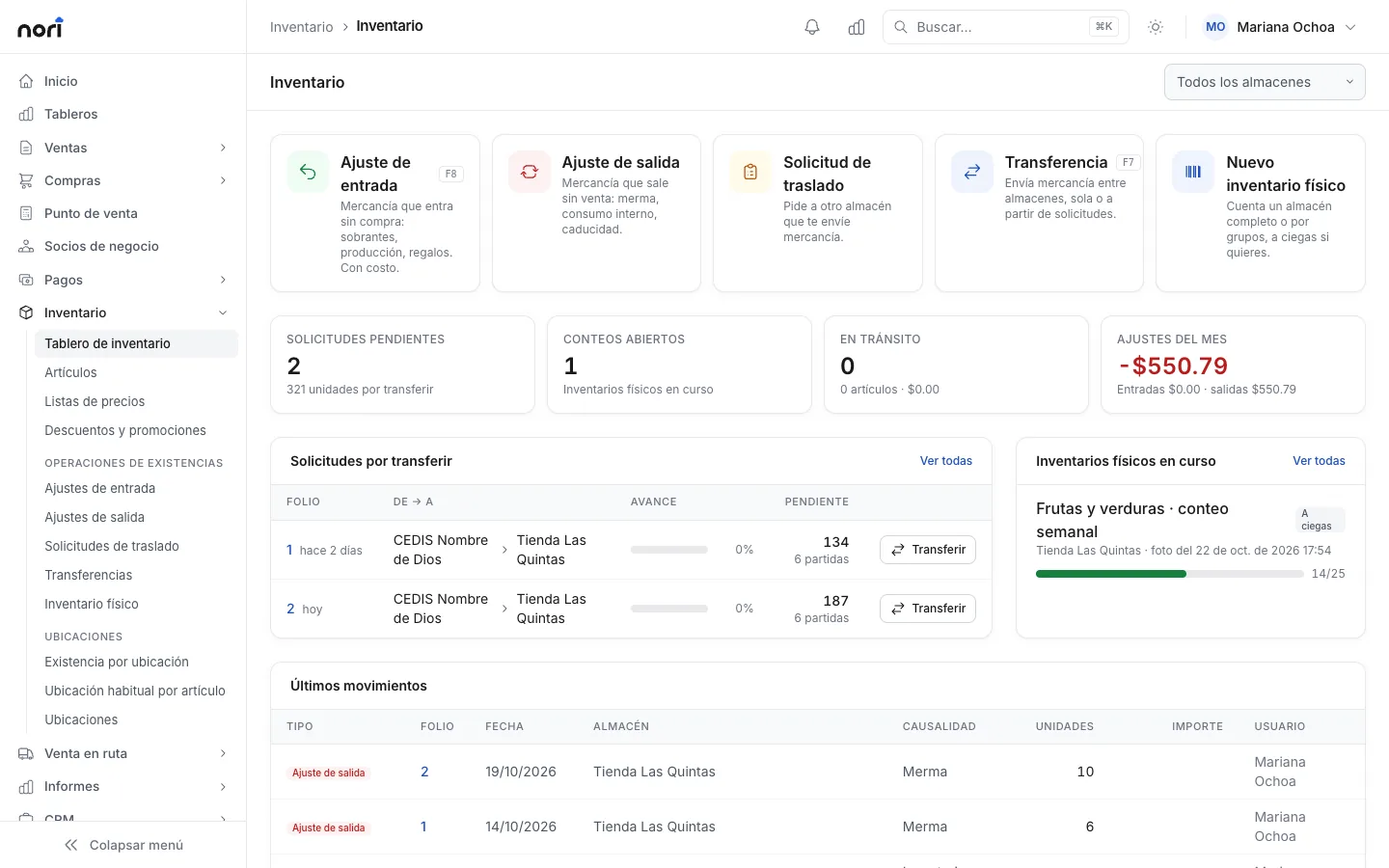This screenshot has width=1389, height=868.
Task: Click the nori logo
Action: tap(41, 28)
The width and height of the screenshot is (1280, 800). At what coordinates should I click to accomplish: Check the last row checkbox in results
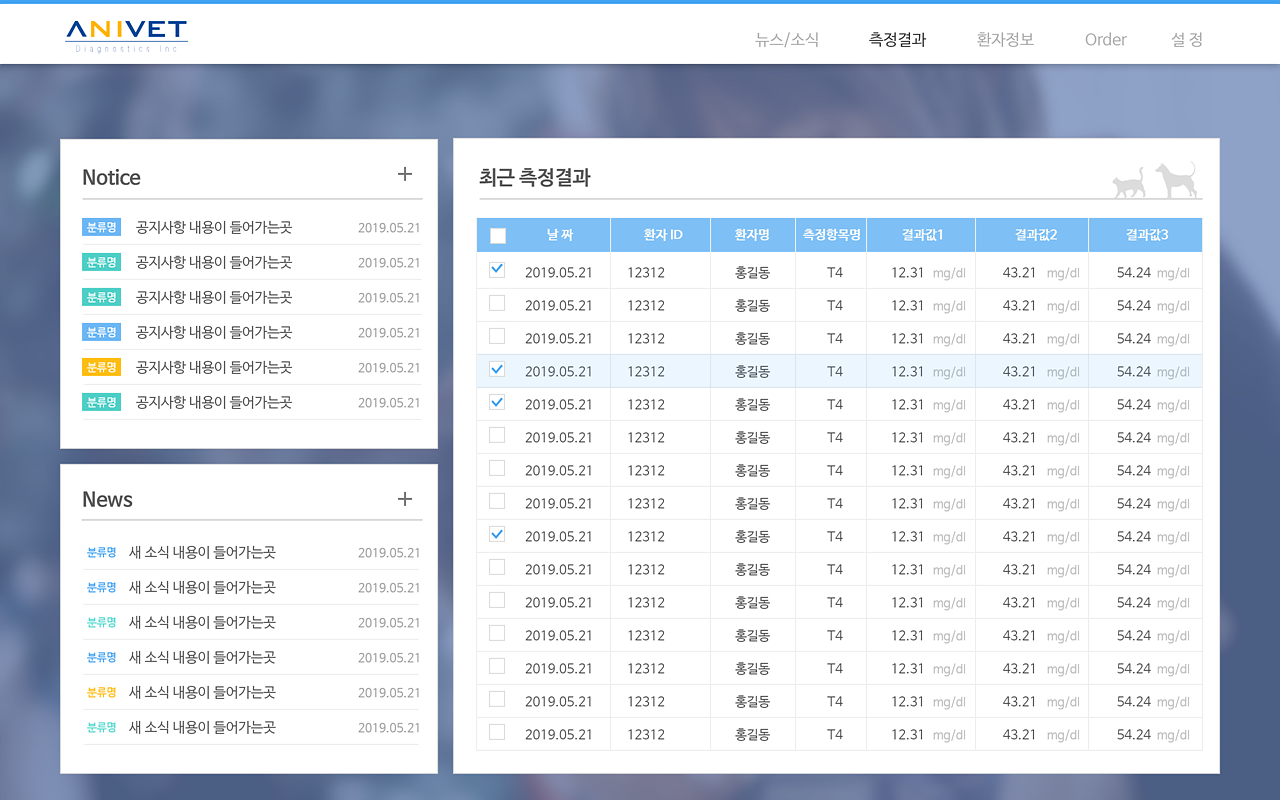tap(497, 732)
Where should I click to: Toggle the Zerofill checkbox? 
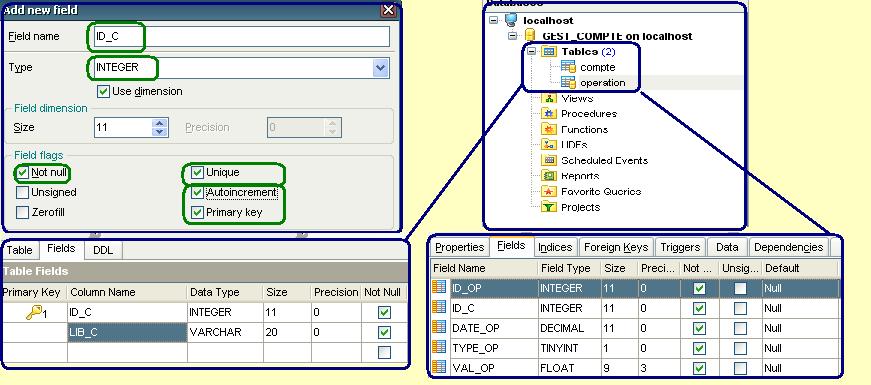pos(23,212)
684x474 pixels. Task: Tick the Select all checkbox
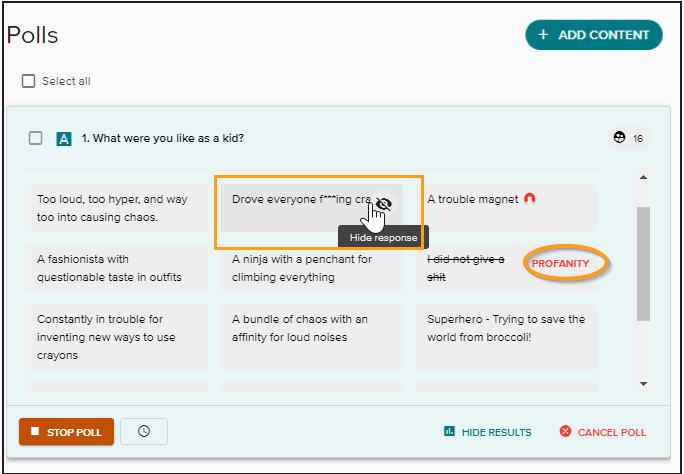coord(29,81)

■ **What is being asked**:
Each line from the one holding "Where should I" through the end of the listing is to be output exactly, both ends included, with no other lines and the pictures left out.

■ **Response to this exercise**:
Where should I click to: Toggle the Zerofill checkbox? 
pos(23,212)
684x474 pixels. Task: Tick the Select all checkbox
coord(29,81)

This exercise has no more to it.